I spent much of the story feeling like director and co-writer Ronan Day-Lewis was being very intentional about how I had no idea exactly what the hell was going on. This was less compelling than it was frustrating, but to the credit of both Ronan and his father Daniel Day-Lewis, who came out of retirement to both co-write and star in his son’s movie, things actually do gel narratively by the end. It just takes a while to get there.

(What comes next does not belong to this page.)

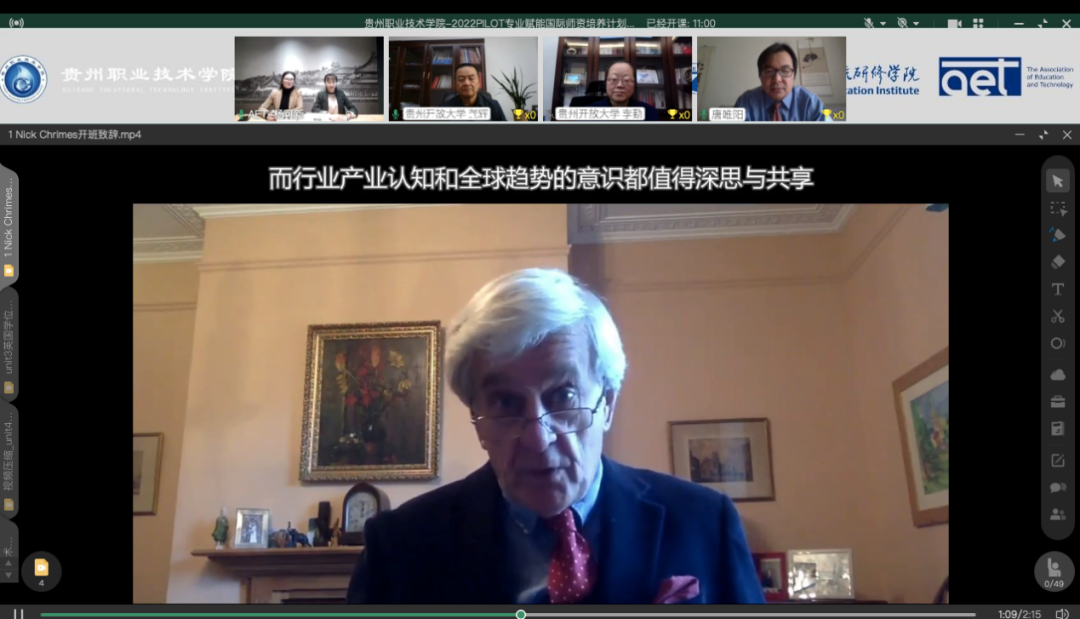The image size is (1080, 619).
Task: Toggle the muted microphone in title bar
Action: (x=868, y=22)
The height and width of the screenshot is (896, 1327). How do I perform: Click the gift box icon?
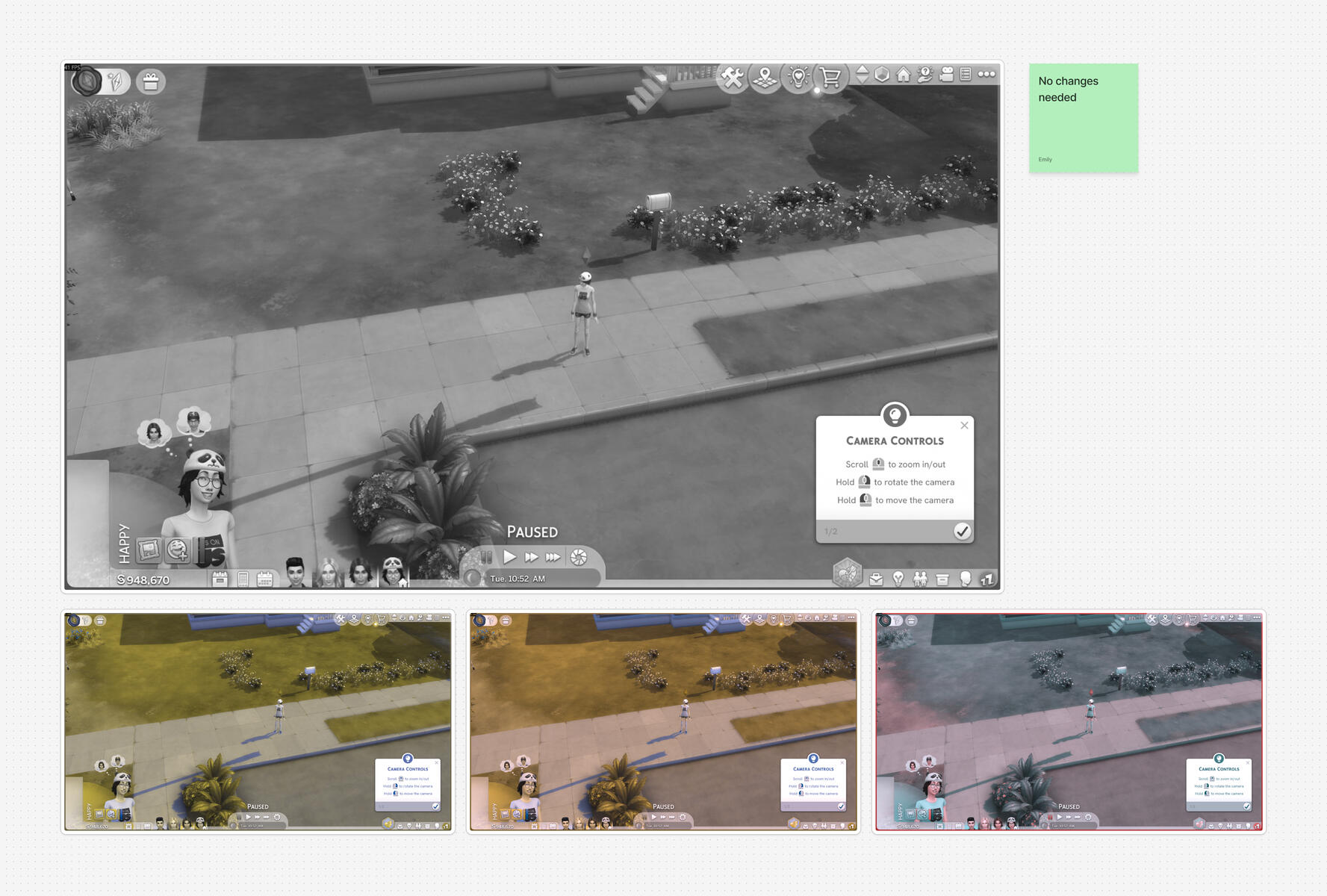coord(151,81)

I’m not sure how much of a compliment it is to say about a film that it rewards patience. Patience shouldn’t necessarily be tested in film, depending on the story and the point of view I suppose. Reasonable people could disagree on the matter in this case. The key selling point for Anemone is actually behind the scenes: the heartwarming story of the man widely regarded as the best actor alive, coming out of retirement to help his 27-year-old son make his first feature film. You might be surprised to find Daniel also apparently came out of retirement so he could deliver an extended monologue about taking laxatives so he could deliberately shit all over a pedophile priest.

“Did you believe that?” asks Ray, his character, after finishing telling the tale to his bother, Jim (Sean Bean). This feels kind of like the most pertinent question about the film overall, which spends a lot of time on both visual and narrative abstractions—a couple of pointedly surreal dream sequences, and a lot of caginess regarding these brothers’ past involvement in “The Troubles” in Northern Ireland. After a great deal of time in the film, eventually we learn that Ray is a deeply emotionally scarred man who abandoned his wife, Nessa (Samantha Morton) and their son, Brian (Samuel Bottomley) some twenty years ago and has been living in a cabin so deep in the woods there isn’t even road access ever since. I kept wondering about the inevitability of land development eventually reaching this cabin.

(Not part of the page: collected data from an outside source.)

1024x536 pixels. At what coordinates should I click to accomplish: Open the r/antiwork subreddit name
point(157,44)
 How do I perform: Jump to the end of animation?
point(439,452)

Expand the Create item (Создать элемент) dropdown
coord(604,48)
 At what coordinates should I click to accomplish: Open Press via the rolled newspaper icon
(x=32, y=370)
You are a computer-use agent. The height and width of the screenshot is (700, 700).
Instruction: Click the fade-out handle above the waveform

With the exception of a couple of brief scenes in pubs, or of Nessa at her emergency call center job, these four characters are the only ones we ever see in Anemone, which presumably kept production costs down. We get several scenes of Nessa and Brian in their home, coming to terms with how much trouble Brian is in after an antagonistic comment by some other unnamed kid set him off to the point where he beat him nearly to death. We get regular visual reminders of this by close-ups of Brian’s scabbed knuckles. Brian does get a visit by a surprisingly empathetic friend, Hattie (Safia Oakley-Green). Meanwhile, Jim, the brother who was also left behind and helped Nessa raise Brian, has gone off to find Ray in an effort to convince him to come back and help Brian move on from his own pain by providing some answers that have been denied him his whole life.

A lot of stock is put into this idea, and it’s one I was never fully sold on. The return of Brian’s absent father with his own fucked-up past will magically turn things right for Brian’s future? When it comes to suspension of disbelief, the suspension’s strength isn’t holding all that well.

And Anemone is very vague about the connection to The Troubles in these people's past, even with one more Ray monologue about a very specific, very violent incident that was clearly a decisive factor in his becoming a hermit in the woods. Daniel Day-Lewis is very good in this film, but no one could credibly say it comes close to his best performances; he commands attention far more gracefully in what previously had been his last role, Phantom Thread (2017), an objectively superior film on all fronts (except, perhaps, cinematography).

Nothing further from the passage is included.